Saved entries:
>>>>
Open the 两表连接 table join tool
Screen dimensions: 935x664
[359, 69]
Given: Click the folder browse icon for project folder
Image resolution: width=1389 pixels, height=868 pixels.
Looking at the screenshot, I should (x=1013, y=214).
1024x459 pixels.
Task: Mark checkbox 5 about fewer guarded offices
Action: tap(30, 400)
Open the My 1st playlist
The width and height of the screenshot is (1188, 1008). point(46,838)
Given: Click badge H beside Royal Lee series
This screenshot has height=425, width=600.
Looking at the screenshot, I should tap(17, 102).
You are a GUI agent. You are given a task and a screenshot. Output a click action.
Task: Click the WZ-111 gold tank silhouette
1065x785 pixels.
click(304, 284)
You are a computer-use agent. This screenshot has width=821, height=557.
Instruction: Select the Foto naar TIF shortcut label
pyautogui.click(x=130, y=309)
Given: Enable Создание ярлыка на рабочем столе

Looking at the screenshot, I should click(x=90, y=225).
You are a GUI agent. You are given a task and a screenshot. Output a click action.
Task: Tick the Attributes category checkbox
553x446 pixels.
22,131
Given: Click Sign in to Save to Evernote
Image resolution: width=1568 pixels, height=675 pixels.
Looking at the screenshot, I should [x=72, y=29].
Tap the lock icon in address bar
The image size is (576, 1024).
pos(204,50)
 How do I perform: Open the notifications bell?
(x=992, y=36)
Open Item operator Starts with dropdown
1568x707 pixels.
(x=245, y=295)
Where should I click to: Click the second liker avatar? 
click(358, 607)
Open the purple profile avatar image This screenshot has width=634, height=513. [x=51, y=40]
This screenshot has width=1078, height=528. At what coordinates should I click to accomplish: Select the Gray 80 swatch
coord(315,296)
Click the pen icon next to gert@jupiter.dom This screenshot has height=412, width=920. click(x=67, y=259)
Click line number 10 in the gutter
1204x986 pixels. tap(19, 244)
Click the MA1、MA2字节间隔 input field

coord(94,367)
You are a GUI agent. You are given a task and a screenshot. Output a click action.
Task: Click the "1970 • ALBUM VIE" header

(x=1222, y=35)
<<<<
(Directions):
A precise copy of all the records is needed.

(Answer below):
Open the 两表连接 table join tool
Screen dimensions: 935x664
[359, 69]
Given: Click the folder browse icon for project folder
Image resolution: width=1389 pixels, height=868 pixels.
Looking at the screenshot, I should (x=1013, y=214).
1024x459 pixels.
Task: Mark checkbox 5 about fewer guarded offices
Action: tap(30, 400)
Open the My 1st playlist
The width and height of the screenshot is (1188, 1008). point(46,838)
Given: Click badge H beside Royal Lee series
This screenshot has height=425, width=600.
Looking at the screenshot, I should tap(17, 102).
You are a GUI agent. You are given a task and a screenshot. Output a click action.
Task: Click the WZ-111 gold tank silhouette
1065x785 pixels.
click(304, 284)
You are a computer-use agent. This screenshot has width=821, height=557.
Instruction: Select the Foto naar TIF shortcut label
pyautogui.click(x=130, y=309)
Given: Enable Создание ярлыка на рабочем столе

Looking at the screenshot, I should click(x=90, y=225).
You are a GUI agent. You are given a task and a screenshot. Output a click action.
Task: Tick the Attributes category checkbox
553x446 pixels.
22,131
Given: Click Sign in to Save to Evernote
Image resolution: width=1568 pixels, height=675 pixels.
Looking at the screenshot, I should [x=72, y=29].
Tap the lock icon in address bar
The image size is (576, 1024).
pos(204,50)
 How do I perform: Open the notifications bell?
(x=992, y=36)
Open Item operator Starts with dropdown
1568x707 pixels.
(x=245, y=295)
Where should I click to: Click the second liker avatar? 
click(358, 607)
Open the purple profile avatar image This screenshot has width=634, height=513. [x=51, y=40]
This screenshot has width=1078, height=528. At what coordinates should I click to accomplish: Select the Gray 80 swatch
coord(315,296)
Click the pen icon next to gert@jupiter.dom This screenshot has height=412, width=920. click(x=67, y=259)
Click line number 10 in the gutter
1204x986 pixels. tap(19, 244)
Click the MA1、MA2字节间隔 input field

coord(94,367)
You are a GUI agent. You are given a task and a screenshot. Output a click action.
Task: Click the "1970 • ALBUM VIE" header

(x=1222, y=35)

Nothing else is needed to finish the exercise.